**Task requirements**
Retype the whole listing below, character for character.
*****
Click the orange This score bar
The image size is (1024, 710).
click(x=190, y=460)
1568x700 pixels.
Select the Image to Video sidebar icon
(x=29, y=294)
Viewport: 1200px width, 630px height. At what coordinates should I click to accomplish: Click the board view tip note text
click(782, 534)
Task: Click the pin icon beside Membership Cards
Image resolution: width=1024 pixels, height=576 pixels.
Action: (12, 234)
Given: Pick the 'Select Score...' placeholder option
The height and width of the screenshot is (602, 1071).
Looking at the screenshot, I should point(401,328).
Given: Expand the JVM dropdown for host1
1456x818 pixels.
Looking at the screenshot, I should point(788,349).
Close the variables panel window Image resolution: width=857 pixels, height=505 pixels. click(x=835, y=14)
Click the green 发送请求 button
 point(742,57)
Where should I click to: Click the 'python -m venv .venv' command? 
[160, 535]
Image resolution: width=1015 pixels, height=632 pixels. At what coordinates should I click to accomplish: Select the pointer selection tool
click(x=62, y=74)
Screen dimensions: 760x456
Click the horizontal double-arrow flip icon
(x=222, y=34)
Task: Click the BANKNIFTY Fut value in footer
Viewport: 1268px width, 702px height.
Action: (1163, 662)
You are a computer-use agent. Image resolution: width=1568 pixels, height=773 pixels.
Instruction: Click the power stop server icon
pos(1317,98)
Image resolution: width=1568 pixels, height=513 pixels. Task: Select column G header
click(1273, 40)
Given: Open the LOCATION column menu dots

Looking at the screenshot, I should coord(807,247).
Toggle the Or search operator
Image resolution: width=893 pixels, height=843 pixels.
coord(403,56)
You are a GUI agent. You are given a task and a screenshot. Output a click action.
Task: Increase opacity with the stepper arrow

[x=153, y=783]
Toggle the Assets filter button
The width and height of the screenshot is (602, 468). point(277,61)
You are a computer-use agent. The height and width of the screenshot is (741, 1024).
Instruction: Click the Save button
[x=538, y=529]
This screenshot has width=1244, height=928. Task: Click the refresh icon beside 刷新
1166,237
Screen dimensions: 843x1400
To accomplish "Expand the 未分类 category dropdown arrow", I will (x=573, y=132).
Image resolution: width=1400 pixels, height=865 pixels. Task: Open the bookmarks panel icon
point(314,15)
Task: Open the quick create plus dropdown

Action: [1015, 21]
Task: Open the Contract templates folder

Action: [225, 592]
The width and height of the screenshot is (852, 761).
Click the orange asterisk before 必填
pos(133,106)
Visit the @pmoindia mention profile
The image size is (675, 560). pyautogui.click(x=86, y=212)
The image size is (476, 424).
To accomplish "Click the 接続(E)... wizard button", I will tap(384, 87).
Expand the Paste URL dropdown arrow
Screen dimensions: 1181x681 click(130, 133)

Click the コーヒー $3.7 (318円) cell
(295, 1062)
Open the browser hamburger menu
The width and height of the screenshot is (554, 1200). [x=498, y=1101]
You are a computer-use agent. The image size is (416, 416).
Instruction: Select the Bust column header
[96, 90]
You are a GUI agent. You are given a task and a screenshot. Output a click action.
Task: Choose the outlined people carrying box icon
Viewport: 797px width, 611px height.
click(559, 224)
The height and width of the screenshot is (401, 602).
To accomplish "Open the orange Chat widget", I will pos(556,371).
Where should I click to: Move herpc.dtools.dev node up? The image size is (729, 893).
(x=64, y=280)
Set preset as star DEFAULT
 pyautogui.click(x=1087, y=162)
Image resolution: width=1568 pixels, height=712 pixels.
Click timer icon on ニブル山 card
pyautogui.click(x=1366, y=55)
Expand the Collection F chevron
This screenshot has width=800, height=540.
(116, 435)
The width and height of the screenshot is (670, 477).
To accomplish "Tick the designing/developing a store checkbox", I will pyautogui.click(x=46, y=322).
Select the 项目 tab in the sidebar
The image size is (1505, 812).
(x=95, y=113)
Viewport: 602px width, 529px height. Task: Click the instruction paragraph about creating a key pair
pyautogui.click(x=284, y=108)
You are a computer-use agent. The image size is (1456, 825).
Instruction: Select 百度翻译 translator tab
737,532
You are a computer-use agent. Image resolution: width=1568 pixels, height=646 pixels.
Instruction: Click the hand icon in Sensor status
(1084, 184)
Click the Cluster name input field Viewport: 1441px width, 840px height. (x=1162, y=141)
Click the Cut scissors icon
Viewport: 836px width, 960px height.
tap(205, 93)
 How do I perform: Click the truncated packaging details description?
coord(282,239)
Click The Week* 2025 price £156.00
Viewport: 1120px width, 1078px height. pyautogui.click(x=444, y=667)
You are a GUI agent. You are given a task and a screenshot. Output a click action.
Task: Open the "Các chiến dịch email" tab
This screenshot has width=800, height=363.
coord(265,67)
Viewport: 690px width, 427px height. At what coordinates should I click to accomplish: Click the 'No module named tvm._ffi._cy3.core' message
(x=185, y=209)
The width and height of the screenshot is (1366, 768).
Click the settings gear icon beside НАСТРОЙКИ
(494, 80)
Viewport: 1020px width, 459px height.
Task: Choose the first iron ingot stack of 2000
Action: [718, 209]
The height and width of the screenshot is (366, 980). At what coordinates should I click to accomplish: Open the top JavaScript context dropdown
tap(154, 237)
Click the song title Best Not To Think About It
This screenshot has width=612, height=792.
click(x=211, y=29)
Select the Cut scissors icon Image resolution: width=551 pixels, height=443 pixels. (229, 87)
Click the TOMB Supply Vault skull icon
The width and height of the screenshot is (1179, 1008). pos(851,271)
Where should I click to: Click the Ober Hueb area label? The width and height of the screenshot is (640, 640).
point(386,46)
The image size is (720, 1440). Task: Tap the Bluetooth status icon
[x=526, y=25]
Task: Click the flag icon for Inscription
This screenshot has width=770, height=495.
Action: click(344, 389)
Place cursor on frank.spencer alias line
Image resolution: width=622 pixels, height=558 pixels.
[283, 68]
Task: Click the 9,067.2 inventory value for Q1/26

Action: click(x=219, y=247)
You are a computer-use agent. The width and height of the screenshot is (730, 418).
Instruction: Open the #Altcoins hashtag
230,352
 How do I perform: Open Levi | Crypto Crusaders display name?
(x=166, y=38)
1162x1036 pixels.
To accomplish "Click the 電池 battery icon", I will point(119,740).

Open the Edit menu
*****
**Result**
Click the orange This score bar
The image size is (1024, 710).
click(x=190, y=460)
1568x700 pixels.
Select the Image to Video sidebar icon
(x=29, y=294)
Viewport: 1200px width, 630px height. At what coordinates should I click to accomplish: Click the board view tip note text
click(782, 534)
Task: Click the pin icon beside Membership Cards
Image resolution: width=1024 pixels, height=576 pixels.
Action: (12, 234)
Given: Pick the 'Select Score...' placeholder option
The height and width of the screenshot is (602, 1071).
Looking at the screenshot, I should point(401,328).
Given: Expand the JVM dropdown for host1
1456x818 pixels.
Looking at the screenshot, I should point(788,349).
Close the variables panel window Image resolution: width=857 pixels, height=505 pixels. click(x=835, y=14)
Click the green 发送请求 button
 point(742,57)
Where should I click to: Click the 'python -m venv .venv' command? 
[160, 535]
Image resolution: width=1015 pixels, height=632 pixels. At what coordinates should I click to accomplish: Select the pointer selection tool
click(x=62, y=74)
Screen dimensions: 760x456
Click the horizontal double-arrow flip icon
(x=222, y=34)
Task: Click the BANKNIFTY Fut value in footer
Viewport: 1268px width, 702px height.
Action: (1163, 662)
You are a computer-use agent. Image resolution: width=1568 pixels, height=773 pixels.
Instruction: Click the power stop server icon
pos(1317,98)
Image resolution: width=1568 pixels, height=513 pixels. Task: Select column G header
click(1273, 40)
Given: Open the LOCATION column menu dots

Looking at the screenshot, I should coord(807,247).
Toggle the Or search operator
Image resolution: width=893 pixels, height=843 pixels.
coord(403,56)
You are a GUI agent. You are given a task and a screenshot. Output a click action.
Task: Increase opacity with the stepper arrow

[x=153, y=783]
Toggle the Assets filter button
The width and height of the screenshot is (602, 468). point(277,61)
You are a computer-use agent. The height and width of the screenshot is (741, 1024).
Instruction: Click the Save button
[x=538, y=529]
This screenshot has width=1244, height=928. Task: Click the refresh icon beside 刷新
1166,237
Screen dimensions: 843x1400
To accomplish "Expand the 未分类 category dropdown arrow", I will (x=573, y=132).
Image resolution: width=1400 pixels, height=865 pixels. Task: Open the bookmarks panel icon
point(314,15)
Task: Open the quick create plus dropdown

Action: [1015, 21]
Task: Open the Contract templates folder

Action: [225, 592]
The width and height of the screenshot is (852, 761).
Click the orange asterisk before 必填
pos(133,106)
Visit the @pmoindia mention profile
The image size is (675, 560). pyautogui.click(x=86, y=212)
The image size is (476, 424).
To accomplish "Click the 接続(E)... wizard button", I will tap(384, 87).
Expand the Paste URL dropdown arrow
Screen dimensions: 1181x681 click(130, 133)

Click the コーヒー $3.7 (318円) cell
(295, 1062)
Open the browser hamburger menu
The width and height of the screenshot is (554, 1200). [x=498, y=1101]
You are a computer-use agent. The image size is (416, 416).
Instruction: Select the Bust column header
[96, 90]
You are a GUI agent. You are given a task and a screenshot. Output a click action.
Task: Choose the outlined people carrying box icon
Viewport: 797px width, 611px height.
click(559, 224)
The height and width of the screenshot is (401, 602).
To accomplish "Open the orange Chat widget", I will pos(556,371).
Where should I click to: Move herpc.dtools.dev node up? The image size is (729, 893).
(x=64, y=280)
Set preset as star DEFAULT
 pyautogui.click(x=1087, y=162)
Image resolution: width=1568 pixels, height=712 pixels.
Click timer icon on ニブル山 card
pyautogui.click(x=1366, y=55)
Expand the Collection F chevron
This screenshot has width=800, height=540.
(116, 435)
The width and height of the screenshot is (670, 477).
To accomplish "Tick the designing/developing a store checkbox", I will pyautogui.click(x=46, y=322).
Select the 项目 tab in the sidebar
The image size is (1505, 812).
(x=95, y=113)
Viewport: 602px width, 529px height. Task: Click the instruction paragraph about creating a key pair
pyautogui.click(x=284, y=108)
You are a computer-use agent. The image size is (1456, 825).
Instruction: Select 百度翻译 translator tab
737,532
You are a computer-use agent. Image resolution: width=1568 pixels, height=646 pixels.
Instruction: Click the hand icon in Sensor status
(1084, 184)
Click the Cluster name input field Viewport: 1441px width, 840px height. (x=1162, y=141)
Click the Cut scissors icon
Viewport: 836px width, 960px height.
tap(205, 93)
 How do I perform: Click the truncated packaging details description?
coord(282,239)
Click The Week* 2025 price £156.00
Viewport: 1120px width, 1078px height. pyautogui.click(x=444, y=667)
You are a GUI agent. You are given a task and a screenshot. Output a click action.
Task: Open the "Các chiến dịch email" tab
This screenshot has width=800, height=363.
coord(265,67)
Viewport: 690px width, 427px height. At what coordinates should I click to accomplish: Click the 'No module named tvm._ffi._cy3.core' message
(x=185, y=209)
The width and height of the screenshot is (1366, 768).
Click the settings gear icon beside НАСТРОЙКИ
(494, 80)
Viewport: 1020px width, 459px height.
Task: Choose the first iron ingot stack of 2000
Action: [718, 209]
The height and width of the screenshot is (366, 980). At what coordinates should I click to accomplish: Open the top JavaScript context dropdown
tap(154, 237)
Click the song title Best Not To Think About It
This screenshot has width=612, height=792.
click(x=211, y=29)
Select the Cut scissors icon Image resolution: width=551 pixels, height=443 pixels. (229, 87)
Click the TOMB Supply Vault skull icon
The width and height of the screenshot is (1179, 1008). pos(851,271)
Where should I click to: Click the Ober Hueb area label? The width and height of the screenshot is (640, 640).
point(386,46)
The image size is (720, 1440). Task: Tap the Bluetooth status icon
[x=526, y=25]
Task: Click the flag icon for Inscription
This screenshot has width=770, height=495.
Action: click(344, 389)
Place cursor on frank.spencer alias line
Image resolution: width=622 pixels, height=558 pixels.
[283, 68]
Task: Click the 9,067.2 inventory value for Q1/26

Action: click(x=219, y=247)
You are a computer-use agent. The width and height of the screenshot is (730, 418).
Instruction: Open the #Altcoins hashtag
230,352
 How do I perform: Open Levi | Crypto Crusaders display name?
(x=166, y=38)
1162x1036 pixels.
To accomplish "Click the 電池 battery icon", I will point(119,740).

Open the Edit menu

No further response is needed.